We would like to strive to a solution where we can eventually replace our old runtime calls to avoid the need to maintain two mechanisms that achieve the same goal (calling from Dart to C) where one is most likely superior to the other.

It might be nice to have a declarative way of defining such ffi natives. One option would be for example using a @FfiNative annotation plus a kernel transformer:

// Old native in Dart
int foo(FooBar arg, double arg2) native "Native_foo";

// Old native in Kernel
@ExternalName("Native_foo")  
external int foo(FooBar arg, double arg2);

// Ffi native in Dart
@FfiNative<Int8 Function(Dart_Handle, double)>("Native_foo")
external int foo(FooBar arg, double arg2);

We would like to have one mechanism to lookup symbols - where resolution can be controlled (to some extend) by the embedder.

ghost commented 3 years ago

@mkustermann, @mraleph Do we have any proposals for acquiring the corresponding native function pointer (i.e. without native runtime entry)? Presumably this would involve the 'one mechanism to lookup symbols'.

One approach (which I'm stealing from Daco) is to add something like LoadNativePtrInstr which would do a lookup akin to NativeEntry::ResolveNative in NativeCallInstr. This would then be responsible for loading the native function pointer, to enable the call to the FFI Trampoline.

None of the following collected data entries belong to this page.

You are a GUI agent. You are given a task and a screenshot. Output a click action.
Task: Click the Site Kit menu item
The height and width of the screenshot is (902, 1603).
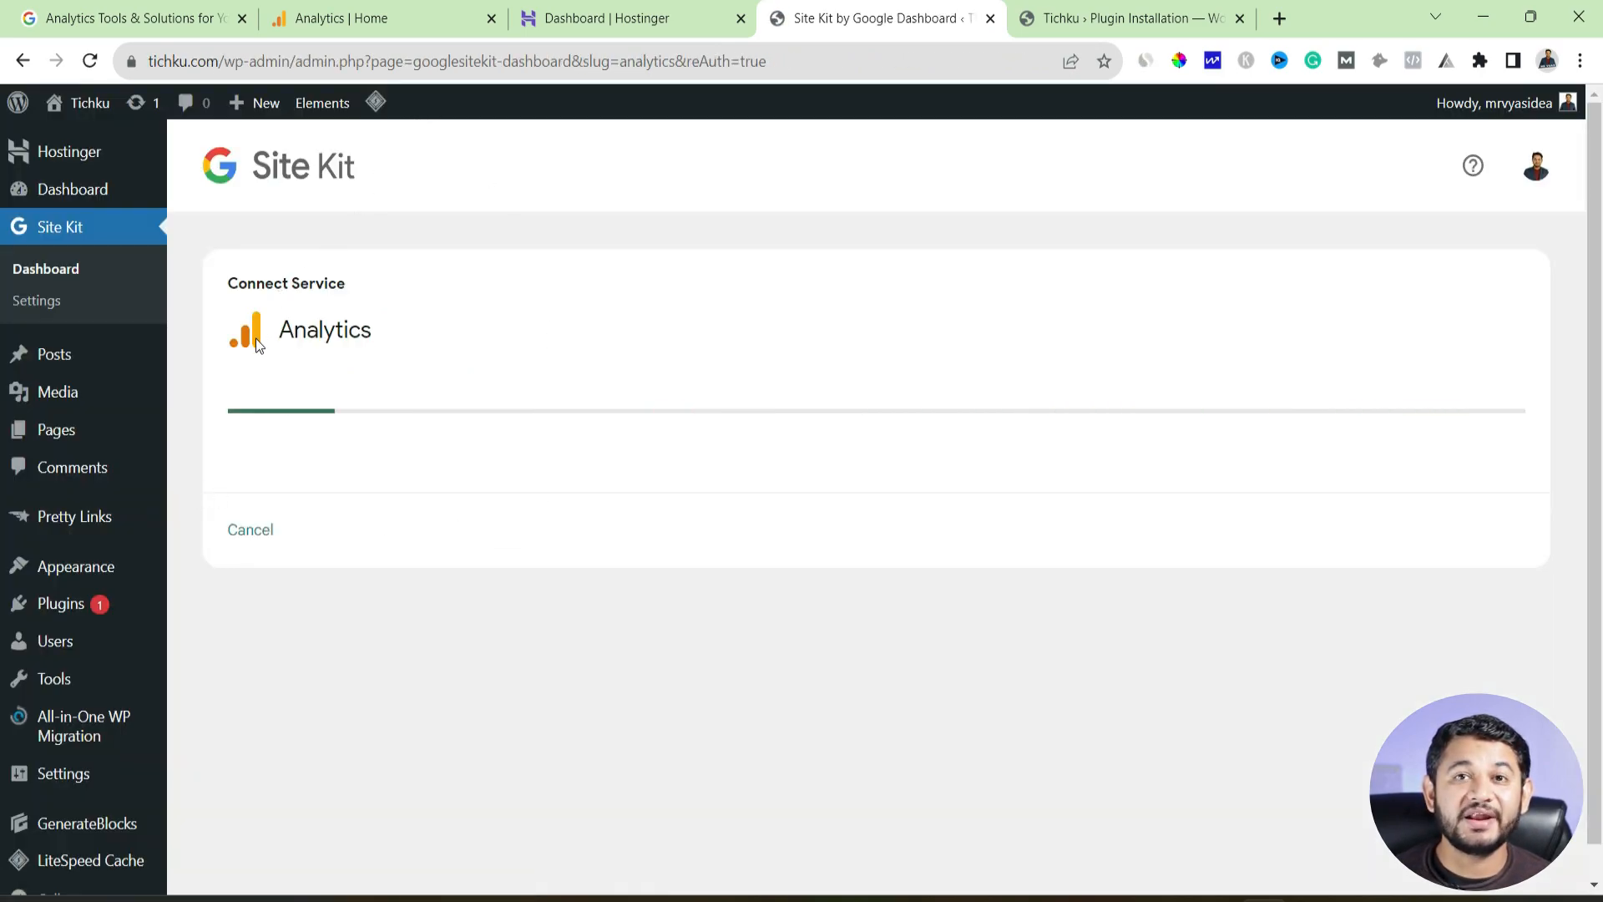click(59, 226)
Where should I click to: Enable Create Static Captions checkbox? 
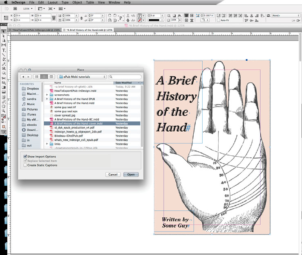25,165
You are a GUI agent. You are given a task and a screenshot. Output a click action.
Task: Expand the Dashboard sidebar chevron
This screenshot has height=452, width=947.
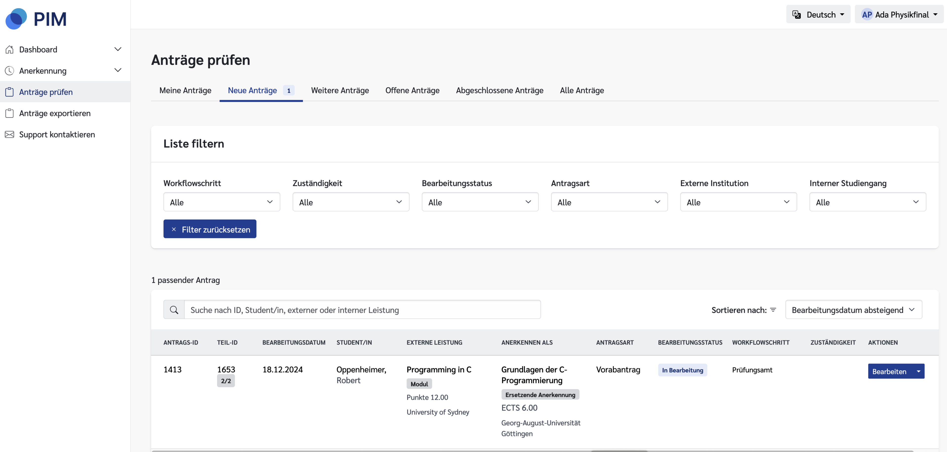(x=118, y=49)
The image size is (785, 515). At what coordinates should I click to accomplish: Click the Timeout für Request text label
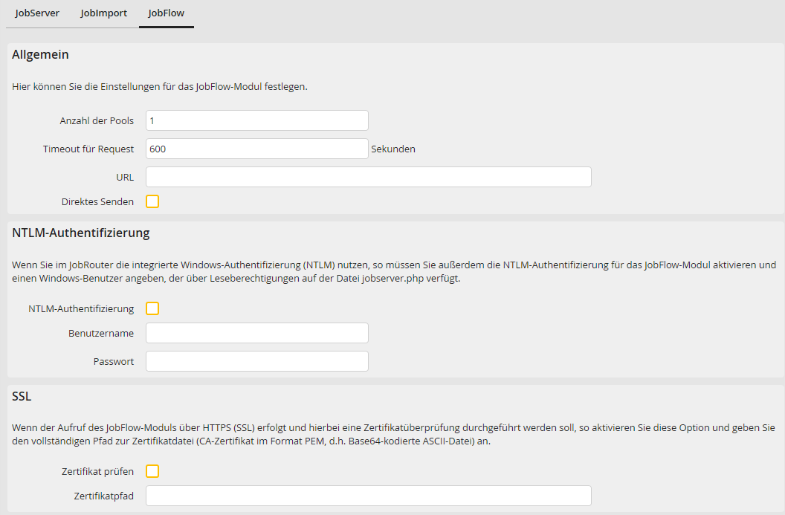pos(88,149)
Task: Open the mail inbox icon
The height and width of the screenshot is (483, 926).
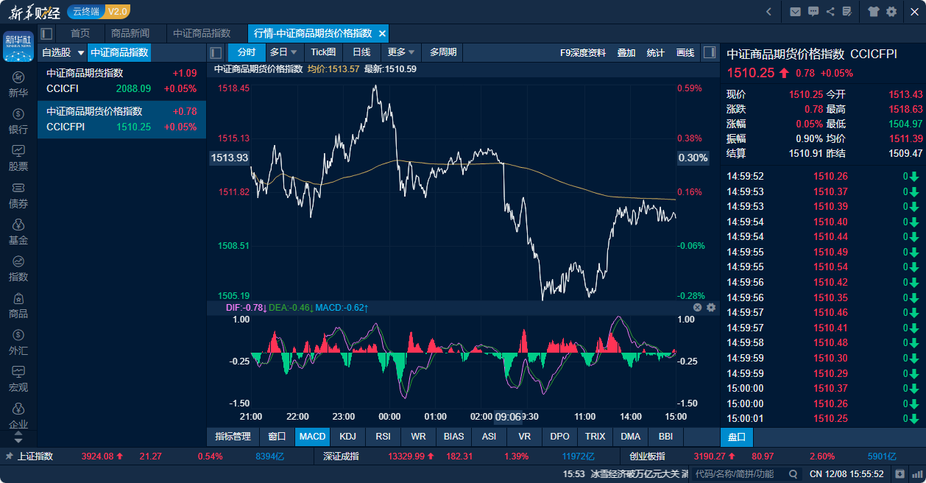Action: 795,11
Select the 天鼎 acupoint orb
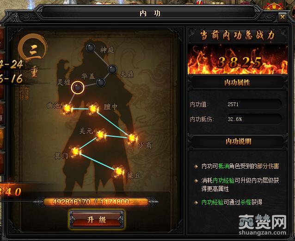 (112, 70)

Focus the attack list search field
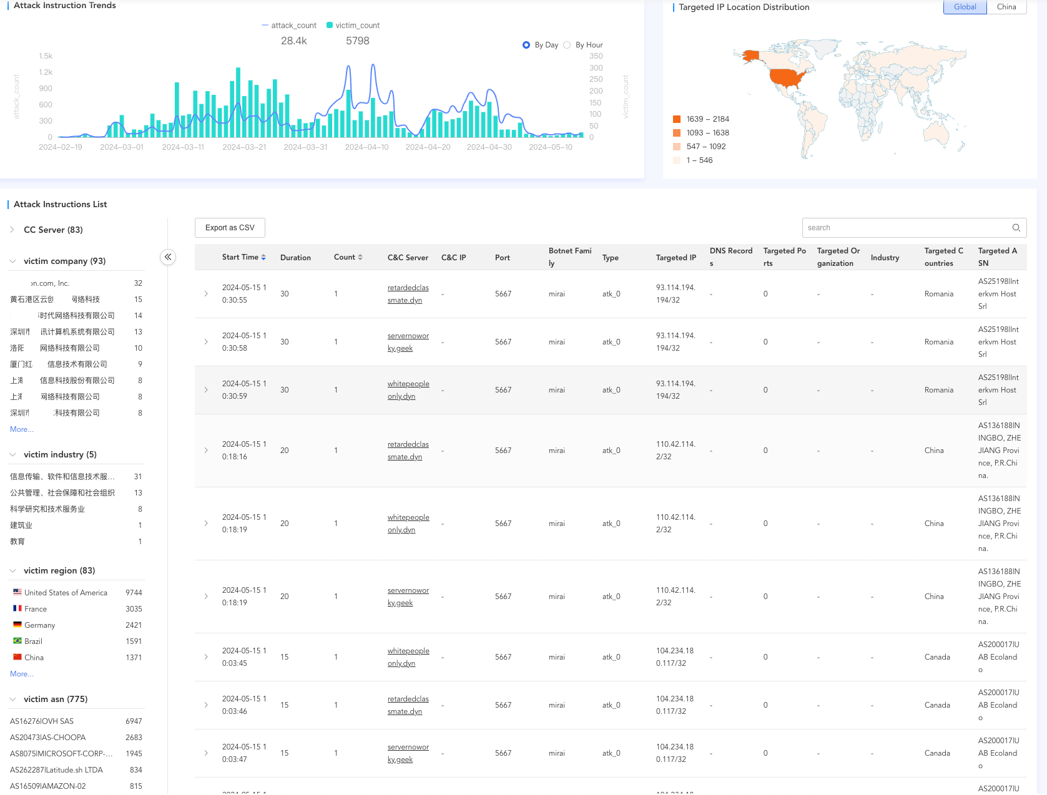click(905, 228)
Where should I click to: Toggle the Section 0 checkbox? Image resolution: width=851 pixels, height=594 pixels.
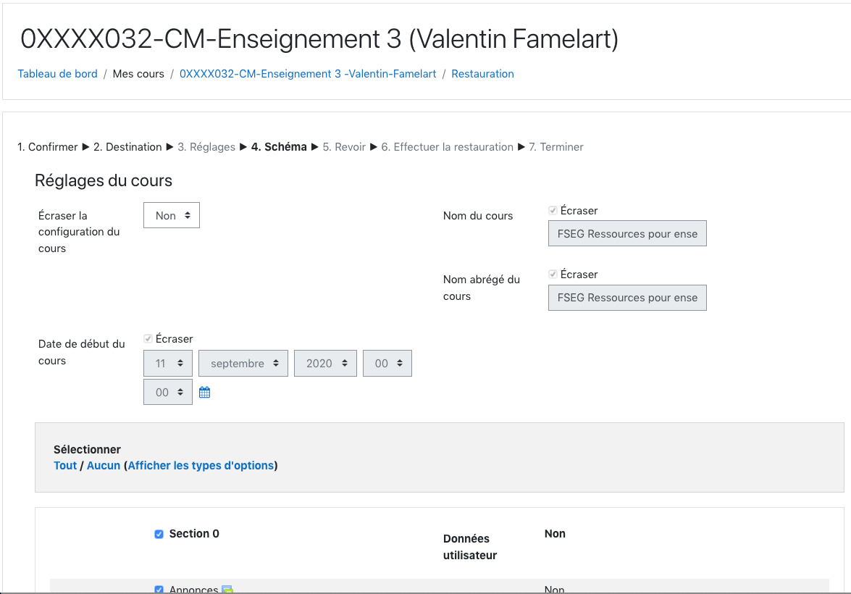[x=159, y=535]
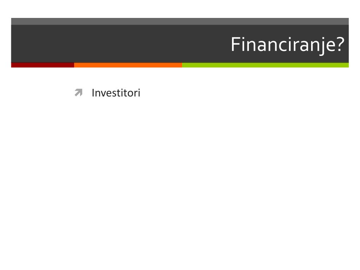
Task: Pick the dark red accent stripe
Action: [x=43, y=65]
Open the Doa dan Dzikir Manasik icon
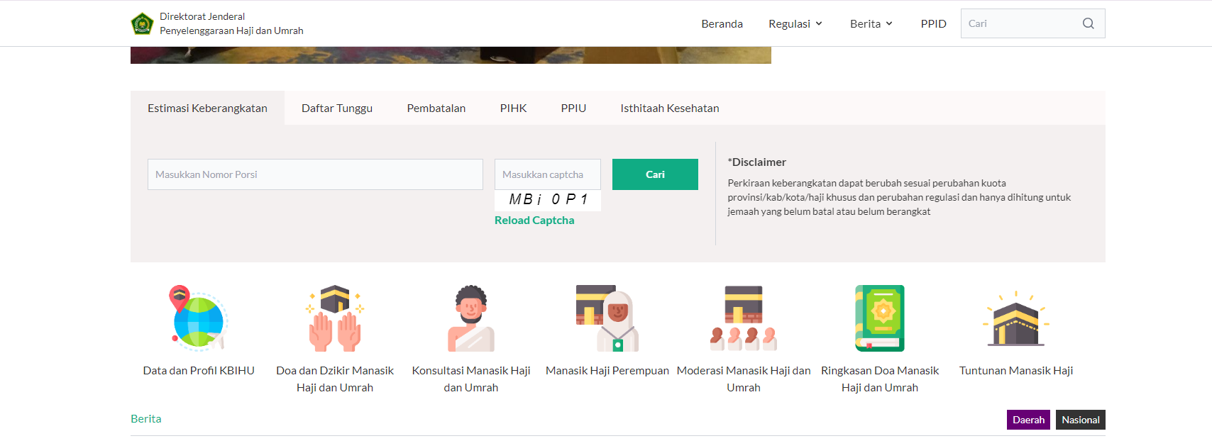Screen dimensions: 1212x441 [x=335, y=318]
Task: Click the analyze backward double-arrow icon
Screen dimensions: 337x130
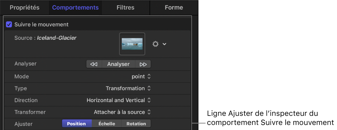Action: click(94, 64)
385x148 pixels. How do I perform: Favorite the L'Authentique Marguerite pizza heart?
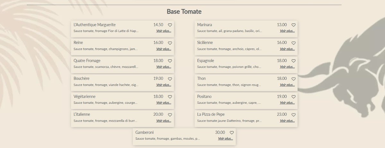click(170, 25)
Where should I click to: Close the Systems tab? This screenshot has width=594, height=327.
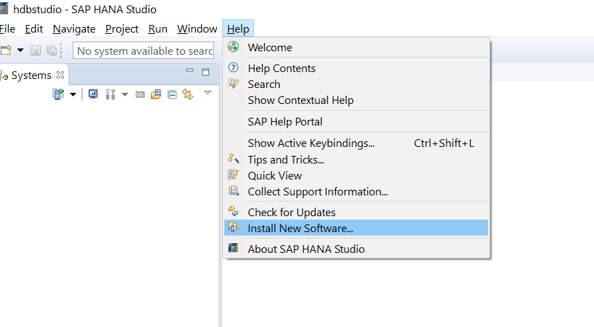coord(60,75)
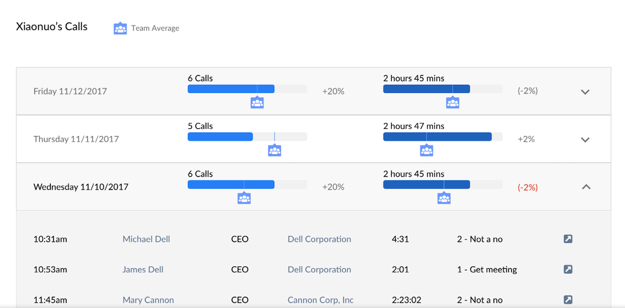Click Friday's 6 Calls progress bar
This screenshot has height=308, width=625.
tap(231, 89)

One question I have though is whether we have the native function pointers at compile (IL -> asm.) time, or whether we need to do the lookup at runtime?

mraleph commented 3 years ago

Do we have any proposals for acquiring the corresponding native function pointer (i.e. without native runtime entry)?

I have not been deeply involved in the discussions - so I am not sure if there are any strong reasons to avoid native runtime entries to begin with, e.g. why not simply have:

Pointer<Void> _resolve(String name) native "Ffi_resolve";

mkustermann commented 3 years ago

Do we have any proposals for acquiring the corresponding native function pointer (i.e. without native runtime entry)?

I have not been deeply involved in the discussions - so I am not sure if there are any strong reasons to avoid native runtime entries to begin with, e.g. why not simply have:

+1 To Slava's answer. It would be one mechanism to resolve any native function (1 <-> N relationship).

We could later on, go one step further and make symbol resolution faster as well as avoid relying on natives (which we may want to replace entirely in the future) by "injecting" a C function pointer into a global dart field - the dart code could then call this C function directly via FFI (avoiding usage of natives):

// Pointer to a `void* Lookup(Dart_Handle symbol_to_lookup)` function, which
// Dart code can call to resolve a native name.
@pragma('vm:entry-point')
Pointer<NativeFunction<Pointer<Void> Function(Dart_Handle)>> _resolver;

One question I have though is whether we have the native function pointers at compile (IL -> asm.) time, or whether we need to do the lookup at runtime?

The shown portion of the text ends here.